News

 Tue, 21. Mar. 2023   Rothe, Hannes

Extended Generativity Theory on Digital Platforms

New publication in Information Systems Research

We always thought that digital platforms are ever-changing, ever-growing. We simply ask what is growing: the userbase, the product, or the ecosystem? What we found was that this lets us question the ‘ever’.

In our recent article, published in Information Systems Research, we suggest an Extended Generativity Theory on Digital Platforms. This theory cautions a long-held assumption that generativity in platforms leads to unbounded growth. Following six large transaction platforms over 8 years, we study how platforms become generative through expansion of product and ecosystem boundaries in order to gain user growth. We were surprised to see that that these boundaries ebb and flow towards a dynamic equilibrium.
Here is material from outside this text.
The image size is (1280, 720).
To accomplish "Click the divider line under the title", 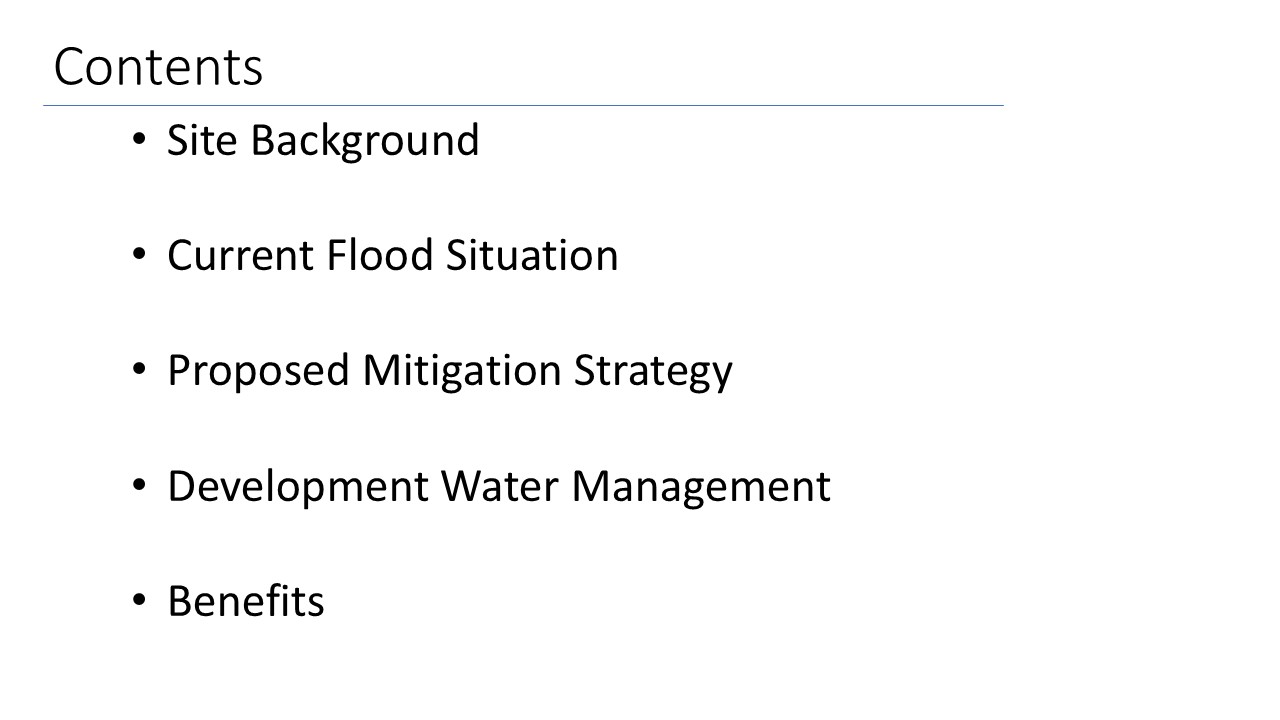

I am very happy to see this article finally being published. We started engaging with some of the material back in 2013, when I heard Peter Wolter presenting the eye opening changes at OTTO - a former catalog business becoming one of Europe's largest transaction platforms. A couple of years in and several conversations with the fantastic team - DanielAbayomiMatthias, and Kai - we are happy to open up the conversation around generativity and platforms to the broader IS and management community.

Special thanks to Ola Henfridsson and Robert Wayne Gregory and the anonymous reviewers for their continuous support and thought-provoking input throughout the process!

Abstract:

The assumption that generativity engenders unbounded growth has acquired an almost taken-for-granted position in information systems and management literature. Against this premise, we examine the relationship between generativity and user base growth in the context of a digital platform. To do this, we synthesize the literature on gener-ativity into two views, social interaction (expansion of ecosystem boundaries) and product view (expansion of product boundaries), that jointly and individually relate to user base growth. Both views help us explain how opening a platform relates to the emergence and resolution of conflicting expectations in a platform ecosystem that result in new functions and expanded use. We adopt a panel vector autoregressive approach combining data from six large transaction platforms that engaged with open-source developer communities. We found that the dominant narrative of generativity engendering growth, although generally supported by our analysis, obscures the fact that the inverse is also true; that is, growth can lead to expansion of product boundaries (inverse generativity) and that generativity can be bounded; that is, growth can stabilize ecosystem boundaries (bounded generativity). Against this background, we propose an extended generativity theory that presents generativity and growth in an integrative view and raises awareness about the limitations of the “unbounded growth” claim. We conclude that there is value in separating the two views of generativity conceptually and analytically, along with their relationship to user base growth, and we call for research on the pathways through which generativity produces growth.